Exercise prompt: Reproduce the following lines of data exactly as they appear, without changing anything.

[Lines of data]
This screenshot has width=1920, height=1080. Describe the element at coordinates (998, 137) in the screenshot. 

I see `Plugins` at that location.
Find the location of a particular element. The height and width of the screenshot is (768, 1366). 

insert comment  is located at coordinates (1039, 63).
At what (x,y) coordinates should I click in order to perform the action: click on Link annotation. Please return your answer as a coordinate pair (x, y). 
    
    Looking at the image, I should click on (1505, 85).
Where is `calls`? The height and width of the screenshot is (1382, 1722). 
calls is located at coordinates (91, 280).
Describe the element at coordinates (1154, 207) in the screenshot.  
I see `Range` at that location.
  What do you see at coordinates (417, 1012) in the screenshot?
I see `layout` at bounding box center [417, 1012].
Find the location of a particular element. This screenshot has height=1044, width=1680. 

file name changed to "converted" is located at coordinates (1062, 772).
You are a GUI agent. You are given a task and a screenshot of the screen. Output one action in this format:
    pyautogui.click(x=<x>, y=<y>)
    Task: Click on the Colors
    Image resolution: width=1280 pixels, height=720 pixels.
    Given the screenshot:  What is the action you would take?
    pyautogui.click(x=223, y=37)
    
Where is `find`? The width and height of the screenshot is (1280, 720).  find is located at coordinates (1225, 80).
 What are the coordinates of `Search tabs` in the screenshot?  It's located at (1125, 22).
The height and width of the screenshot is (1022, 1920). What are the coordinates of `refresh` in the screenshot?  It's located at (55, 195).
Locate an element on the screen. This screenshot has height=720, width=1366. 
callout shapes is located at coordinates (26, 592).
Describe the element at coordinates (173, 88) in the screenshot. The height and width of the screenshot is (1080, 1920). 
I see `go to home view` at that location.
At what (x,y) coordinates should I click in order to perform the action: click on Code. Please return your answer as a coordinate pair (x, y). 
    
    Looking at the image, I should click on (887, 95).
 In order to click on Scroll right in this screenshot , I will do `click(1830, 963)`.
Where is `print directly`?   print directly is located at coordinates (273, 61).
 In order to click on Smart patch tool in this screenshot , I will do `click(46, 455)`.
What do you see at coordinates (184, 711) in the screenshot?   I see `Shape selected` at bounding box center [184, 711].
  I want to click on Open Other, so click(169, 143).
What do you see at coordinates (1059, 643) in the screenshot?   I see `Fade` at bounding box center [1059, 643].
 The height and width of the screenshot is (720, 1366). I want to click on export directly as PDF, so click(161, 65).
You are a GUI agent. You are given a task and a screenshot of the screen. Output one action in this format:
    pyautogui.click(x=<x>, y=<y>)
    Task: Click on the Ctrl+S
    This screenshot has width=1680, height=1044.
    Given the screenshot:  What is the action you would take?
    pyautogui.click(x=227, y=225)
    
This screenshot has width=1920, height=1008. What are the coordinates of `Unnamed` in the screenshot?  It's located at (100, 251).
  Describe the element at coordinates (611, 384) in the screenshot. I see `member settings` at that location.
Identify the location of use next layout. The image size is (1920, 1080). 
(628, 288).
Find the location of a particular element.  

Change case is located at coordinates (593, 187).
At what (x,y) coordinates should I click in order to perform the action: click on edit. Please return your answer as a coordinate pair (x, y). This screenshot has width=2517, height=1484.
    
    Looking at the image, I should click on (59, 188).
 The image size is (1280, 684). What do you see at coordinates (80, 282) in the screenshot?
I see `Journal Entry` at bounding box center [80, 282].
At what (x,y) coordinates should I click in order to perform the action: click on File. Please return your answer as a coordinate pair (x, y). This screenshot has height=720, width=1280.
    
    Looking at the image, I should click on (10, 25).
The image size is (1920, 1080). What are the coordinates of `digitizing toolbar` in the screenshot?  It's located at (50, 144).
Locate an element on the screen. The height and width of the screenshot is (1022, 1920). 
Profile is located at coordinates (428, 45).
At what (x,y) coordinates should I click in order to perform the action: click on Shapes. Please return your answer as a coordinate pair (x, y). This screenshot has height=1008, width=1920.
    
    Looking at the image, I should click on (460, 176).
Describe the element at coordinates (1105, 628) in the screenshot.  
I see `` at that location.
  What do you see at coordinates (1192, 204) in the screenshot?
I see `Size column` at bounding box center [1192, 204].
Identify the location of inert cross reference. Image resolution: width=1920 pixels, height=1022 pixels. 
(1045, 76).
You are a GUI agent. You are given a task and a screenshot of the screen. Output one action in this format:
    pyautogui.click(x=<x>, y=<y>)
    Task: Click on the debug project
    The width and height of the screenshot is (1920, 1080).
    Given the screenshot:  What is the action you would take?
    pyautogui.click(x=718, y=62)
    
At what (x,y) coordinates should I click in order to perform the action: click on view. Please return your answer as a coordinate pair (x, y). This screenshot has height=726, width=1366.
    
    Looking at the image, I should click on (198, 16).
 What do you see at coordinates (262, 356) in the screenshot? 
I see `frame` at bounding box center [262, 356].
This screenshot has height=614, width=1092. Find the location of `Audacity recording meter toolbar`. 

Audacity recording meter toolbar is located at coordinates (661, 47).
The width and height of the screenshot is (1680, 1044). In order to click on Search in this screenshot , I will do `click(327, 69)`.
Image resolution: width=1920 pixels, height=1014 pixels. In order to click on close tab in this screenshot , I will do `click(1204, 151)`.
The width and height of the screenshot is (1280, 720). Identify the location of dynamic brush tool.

Answer for this exercise:
This screenshot has width=1920, height=1080. Describe the element at coordinates (998, 137) in the screenshot. 

I see `Plugins` at that location.
Find the location of a particular element. The height and width of the screenshot is (768, 1366). 

insert comment  is located at coordinates (1039, 63).
At what (x,y) coordinates should I click in order to perform the action: click on Link annotation. Please return your answer as a coordinate pair (x, y). 
    
    Looking at the image, I should click on (1505, 85).
Where is `calls`? The height and width of the screenshot is (1382, 1722). 
calls is located at coordinates (91, 280).
Describe the element at coordinates (1154, 207) in the screenshot.  
I see `Range` at that location.
  What do you see at coordinates (417, 1012) in the screenshot?
I see `layout` at bounding box center [417, 1012].
Find the location of a particular element. This screenshot has height=1044, width=1680. 

file name changed to "converted" is located at coordinates (1062, 772).
You are a GUI agent. You are given a task and a screenshot of the screen. Output one action in this format:
    pyautogui.click(x=<x>, y=<y>)
    Task: Click on the Colors
    Image resolution: width=1280 pixels, height=720 pixels.
    Given the screenshot:  What is the action you would take?
    pyautogui.click(x=223, y=37)
    
Where is `find`? The width and height of the screenshot is (1280, 720).  find is located at coordinates (1225, 80).
 What are the coordinates of `Search tabs` in the screenshot?  It's located at (1125, 22).
The height and width of the screenshot is (1022, 1920). What are the coordinates of `refresh` in the screenshot?  It's located at (55, 195).
Locate an element on the screen. This screenshot has height=720, width=1366. 
callout shapes is located at coordinates (26, 592).
Describe the element at coordinates (173, 88) in the screenshot. The height and width of the screenshot is (1080, 1920). 
I see `go to home view` at that location.
At what (x,y) coordinates should I click in order to perform the action: click on Code. Please return your answer as a coordinate pair (x, y). 
    
    Looking at the image, I should click on (887, 95).
 In order to click on Scroll right in this screenshot , I will do `click(1830, 963)`.
Where is `print directly`?   print directly is located at coordinates (273, 61).
 In order to click on Smart patch tool in this screenshot , I will do `click(46, 455)`.
What do you see at coordinates (184, 711) in the screenshot?   I see `Shape selected` at bounding box center [184, 711].
  I want to click on Open Other, so click(169, 143).
What do you see at coordinates (1059, 643) in the screenshot?   I see `Fade` at bounding box center [1059, 643].
 The height and width of the screenshot is (720, 1366). I want to click on export directly as PDF, so click(161, 65).
You are a GUI agent. You are given a task and a screenshot of the screen. Output one action in this format:
    pyautogui.click(x=<x>, y=<y>)
    Task: Click on the Ctrl+S
    This screenshot has width=1680, height=1044.
    Given the screenshot:  What is the action you would take?
    pyautogui.click(x=227, y=225)
    
This screenshot has width=1920, height=1008. What are the coordinates of `Unnamed` in the screenshot?  It's located at (100, 251).
  Describe the element at coordinates (611, 384) in the screenshot. I see `member settings` at that location.
Identify the location of use next layout. The image size is (1920, 1080). 
(628, 288).
Find the location of a particular element.  

Change case is located at coordinates (593, 187).
At what (x,y) coordinates should I click in order to perform the action: click on edit. Please return your answer as a coordinate pair (x, y). This screenshot has width=2517, height=1484.
    
    Looking at the image, I should click on (59, 188).
 The image size is (1280, 684). What do you see at coordinates (80, 282) in the screenshot?
I see `Journal Entry` at bounding box center [80, 282].
At what (x,y) coordinates should I click in order to perform the action: click on File. Please return your answer as a coordinate pair (x, y). This screenshot has height=720, width=1280.
    
    Looking at the image, I should click on (10, 25).
The image size is (1920, 1080). What are the coordinates of `digitizing toolbar` in the screenshot?  It's located at (50, 144).
Locate an element on the screen. The height and width of the screenshot is (1022, 1920). 
Profile is located at coordinates (428, 45).
At what (x,y) coordinates should I click in order to perform the action: click on Shapes. Please return your answer as a coordinate pair (x, y). This screenshot has height=1008, width=1920.
    
    Looking at the image, I should click on (460, 176).
Describe the element at coordinates (1105, 628) in the screenshot.  
I see `` at that location.
  What do you see at coordinates (1192, 204) in the screenshot?
I see `Size column` at bounding box center [1192, 204].
Identify the location of inert cross reference. Image resolution: width=1920 pixels, height=1022 pixels. 
(1045, 76).
You are a GUI agent. You are given a task and a screenshot of the screen. Output one action in this format:
    pyautogui.click(x=<x>, y=<y>)
    Task: Click on the debug project
    The width and height of the screenshot is (1920, 1080).
    Given the screenshot:  What is the action you would take?
    pyautogui.click(x=718, y=62)
    
At what (x,y) coordinates should I click in order to perform the action: click on view. Please return your answer as a coordinate pair (x, y). This screenshot has height=726, width=1366.
    
    Looking at the image, I should click on (198, 16).
 What do you see at coordinates (262, 356) in the screenshot? 
I see `frame` at bounding box center [262, 356].
This screenshot has height=614, width=1092. Find the location of `Audacity recording meter toolbar`. 

Audacity recording meter toolbar is located at coordinates (661, 47).
The width and height of the screenshot is (1680, 1044). In order to click on Search in this screenshot , I will do `click(327, 69)`.
Image resolution: width=1920 pixels, height=1014 pixels. In order to click on close tab in this screenshot , I will do `click(1204, 151)`.
The width and height of the screenshot is (1280, 720). Identify the location of dynamic brush tool.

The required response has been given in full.